Literatur

Erinnerungen um Nichts

Beckett Als ich im Herbst in Paris war, habe ich auch das Grab von Samuel Beckett auf dem Friedhof von Montparnasse besucht. Auf den Gräbern der prominenten Toten liegen oft Blumen oder andere Grabgaben. Auf dem Marmorblock, unter dem Samuel Beckett und seine Frau Suzanne liegen, fand ich eine Kreidezeichnung, die das für Beckett typische Paradox von Einfachheit und Bedeutungsoffenheit widergibt. Wird der Kopf die Augen öffnen? Wird die Lampe ausgeschaltet, eingeschaltet werden?

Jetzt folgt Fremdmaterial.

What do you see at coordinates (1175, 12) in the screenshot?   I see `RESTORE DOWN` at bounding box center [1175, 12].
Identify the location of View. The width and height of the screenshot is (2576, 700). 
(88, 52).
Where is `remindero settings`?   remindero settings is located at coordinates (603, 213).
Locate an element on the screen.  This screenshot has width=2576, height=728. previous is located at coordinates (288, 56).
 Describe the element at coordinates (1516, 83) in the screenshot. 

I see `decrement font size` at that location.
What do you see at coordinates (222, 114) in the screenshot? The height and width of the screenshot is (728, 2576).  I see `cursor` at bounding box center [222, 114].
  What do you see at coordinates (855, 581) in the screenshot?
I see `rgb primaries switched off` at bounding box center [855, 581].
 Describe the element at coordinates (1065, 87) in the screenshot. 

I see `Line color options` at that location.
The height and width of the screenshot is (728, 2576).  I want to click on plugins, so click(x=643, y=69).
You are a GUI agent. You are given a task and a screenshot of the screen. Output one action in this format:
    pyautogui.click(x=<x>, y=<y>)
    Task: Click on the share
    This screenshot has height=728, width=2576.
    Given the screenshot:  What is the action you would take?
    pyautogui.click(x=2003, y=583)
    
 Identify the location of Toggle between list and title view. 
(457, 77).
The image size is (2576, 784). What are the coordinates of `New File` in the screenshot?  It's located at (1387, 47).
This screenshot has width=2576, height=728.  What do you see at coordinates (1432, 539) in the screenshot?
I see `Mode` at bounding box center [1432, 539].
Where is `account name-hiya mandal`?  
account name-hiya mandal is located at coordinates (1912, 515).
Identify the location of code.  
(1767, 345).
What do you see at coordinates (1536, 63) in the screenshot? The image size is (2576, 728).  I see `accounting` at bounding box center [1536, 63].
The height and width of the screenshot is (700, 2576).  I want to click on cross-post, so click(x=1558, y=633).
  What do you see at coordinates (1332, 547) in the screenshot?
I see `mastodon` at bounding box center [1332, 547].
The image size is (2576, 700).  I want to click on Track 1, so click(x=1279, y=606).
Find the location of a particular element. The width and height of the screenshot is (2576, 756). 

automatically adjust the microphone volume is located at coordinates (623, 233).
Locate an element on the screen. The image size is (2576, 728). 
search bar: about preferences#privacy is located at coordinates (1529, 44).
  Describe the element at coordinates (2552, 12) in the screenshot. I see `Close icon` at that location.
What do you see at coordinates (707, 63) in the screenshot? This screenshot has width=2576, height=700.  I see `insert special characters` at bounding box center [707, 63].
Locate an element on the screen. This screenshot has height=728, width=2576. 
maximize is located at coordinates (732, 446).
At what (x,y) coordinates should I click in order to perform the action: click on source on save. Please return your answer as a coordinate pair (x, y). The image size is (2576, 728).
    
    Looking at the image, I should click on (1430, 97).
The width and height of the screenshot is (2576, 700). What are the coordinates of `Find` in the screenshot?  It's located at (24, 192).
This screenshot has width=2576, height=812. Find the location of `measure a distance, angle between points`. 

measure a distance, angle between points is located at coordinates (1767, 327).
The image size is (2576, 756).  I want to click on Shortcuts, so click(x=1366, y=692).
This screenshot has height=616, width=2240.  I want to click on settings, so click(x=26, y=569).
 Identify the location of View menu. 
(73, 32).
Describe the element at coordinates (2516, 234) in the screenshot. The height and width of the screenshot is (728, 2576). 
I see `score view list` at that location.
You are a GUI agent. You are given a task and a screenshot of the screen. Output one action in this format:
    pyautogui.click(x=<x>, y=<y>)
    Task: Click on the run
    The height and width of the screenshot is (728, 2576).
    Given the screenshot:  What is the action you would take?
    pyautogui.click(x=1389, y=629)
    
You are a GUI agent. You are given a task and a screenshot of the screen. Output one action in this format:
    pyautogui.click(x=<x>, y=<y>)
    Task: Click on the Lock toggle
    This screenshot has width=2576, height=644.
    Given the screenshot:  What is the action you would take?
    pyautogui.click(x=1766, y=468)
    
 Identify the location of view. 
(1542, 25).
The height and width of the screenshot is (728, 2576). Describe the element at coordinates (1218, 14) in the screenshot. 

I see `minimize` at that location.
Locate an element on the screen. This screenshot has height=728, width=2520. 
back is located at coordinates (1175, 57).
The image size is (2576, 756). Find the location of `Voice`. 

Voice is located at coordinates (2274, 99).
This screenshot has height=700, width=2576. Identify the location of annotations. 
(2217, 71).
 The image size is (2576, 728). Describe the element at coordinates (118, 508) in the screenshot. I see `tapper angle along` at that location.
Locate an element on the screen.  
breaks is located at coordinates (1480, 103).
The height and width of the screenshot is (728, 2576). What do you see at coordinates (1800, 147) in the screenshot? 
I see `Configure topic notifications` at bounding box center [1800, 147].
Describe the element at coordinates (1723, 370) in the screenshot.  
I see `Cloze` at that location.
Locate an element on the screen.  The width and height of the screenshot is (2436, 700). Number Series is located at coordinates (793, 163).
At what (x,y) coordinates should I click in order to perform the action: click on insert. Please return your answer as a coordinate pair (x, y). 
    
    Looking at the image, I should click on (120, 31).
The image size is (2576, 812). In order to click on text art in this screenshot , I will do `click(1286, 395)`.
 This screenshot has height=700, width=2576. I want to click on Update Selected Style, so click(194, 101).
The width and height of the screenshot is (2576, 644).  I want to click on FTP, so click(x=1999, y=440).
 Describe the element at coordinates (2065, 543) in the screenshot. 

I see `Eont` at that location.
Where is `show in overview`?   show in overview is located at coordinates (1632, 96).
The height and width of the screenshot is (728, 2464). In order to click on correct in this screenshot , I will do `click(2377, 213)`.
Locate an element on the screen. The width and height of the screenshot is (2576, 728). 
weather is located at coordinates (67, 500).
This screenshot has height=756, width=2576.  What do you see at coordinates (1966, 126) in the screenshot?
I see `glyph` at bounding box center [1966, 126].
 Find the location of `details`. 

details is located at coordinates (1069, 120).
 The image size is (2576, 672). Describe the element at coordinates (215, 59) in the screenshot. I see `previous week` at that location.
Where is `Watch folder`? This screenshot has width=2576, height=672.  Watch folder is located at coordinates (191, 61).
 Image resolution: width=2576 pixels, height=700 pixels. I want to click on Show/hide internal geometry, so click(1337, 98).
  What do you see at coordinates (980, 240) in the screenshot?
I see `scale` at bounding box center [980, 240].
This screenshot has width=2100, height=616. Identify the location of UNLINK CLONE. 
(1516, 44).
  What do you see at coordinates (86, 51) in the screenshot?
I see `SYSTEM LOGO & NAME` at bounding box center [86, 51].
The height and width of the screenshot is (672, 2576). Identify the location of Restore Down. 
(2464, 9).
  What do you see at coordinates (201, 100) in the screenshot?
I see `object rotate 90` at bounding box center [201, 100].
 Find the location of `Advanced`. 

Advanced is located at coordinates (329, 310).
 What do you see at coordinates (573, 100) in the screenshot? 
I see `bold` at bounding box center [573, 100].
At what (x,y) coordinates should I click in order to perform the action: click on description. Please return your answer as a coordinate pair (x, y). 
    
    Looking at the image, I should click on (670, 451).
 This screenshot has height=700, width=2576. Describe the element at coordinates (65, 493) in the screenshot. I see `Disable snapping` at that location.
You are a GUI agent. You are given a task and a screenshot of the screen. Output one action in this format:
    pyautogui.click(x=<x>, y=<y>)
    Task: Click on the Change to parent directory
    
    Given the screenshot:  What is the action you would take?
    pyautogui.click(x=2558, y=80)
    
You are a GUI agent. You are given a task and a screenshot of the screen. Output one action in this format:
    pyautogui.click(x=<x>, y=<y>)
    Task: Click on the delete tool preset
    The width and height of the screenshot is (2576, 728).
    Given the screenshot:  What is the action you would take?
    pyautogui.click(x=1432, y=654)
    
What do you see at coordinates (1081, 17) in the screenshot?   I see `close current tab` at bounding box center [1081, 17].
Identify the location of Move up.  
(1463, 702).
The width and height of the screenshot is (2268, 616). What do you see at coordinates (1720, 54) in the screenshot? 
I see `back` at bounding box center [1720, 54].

In Becketts Erzählungen und Texte um Nichts (Nouvelles et Textes pour rien) gibt es eine kurze Erzählung von einem Vagabunden, der in seinen Hosentaschen Kieselsteine aufbewahrt, sich mit der Hand immer wieder jedes einzelnen gesammelten Steins vergewissert, um ab und zu einen in den Mund zu nehmen und zu lutschen. Diese Erzählung vor allem hat mich 1979 (noch vor meinem Studium) zu einem Holzbläserquartett angeregt (in der etwas ungewöhnlichen Besetzung Oboe, kleine Klarinette, Altsaxofon, Fagott), dem ich den Titel Musique pour rien gab. Zwei Jahre später erschien es mir, dass mir das Stück teilweise etwas zu karg geraten war, und begann mit einer Neufassung, die ich allerdings zugunsten anderer Arbeiten wieder weglegte und dann nicht mehr fertigstellte.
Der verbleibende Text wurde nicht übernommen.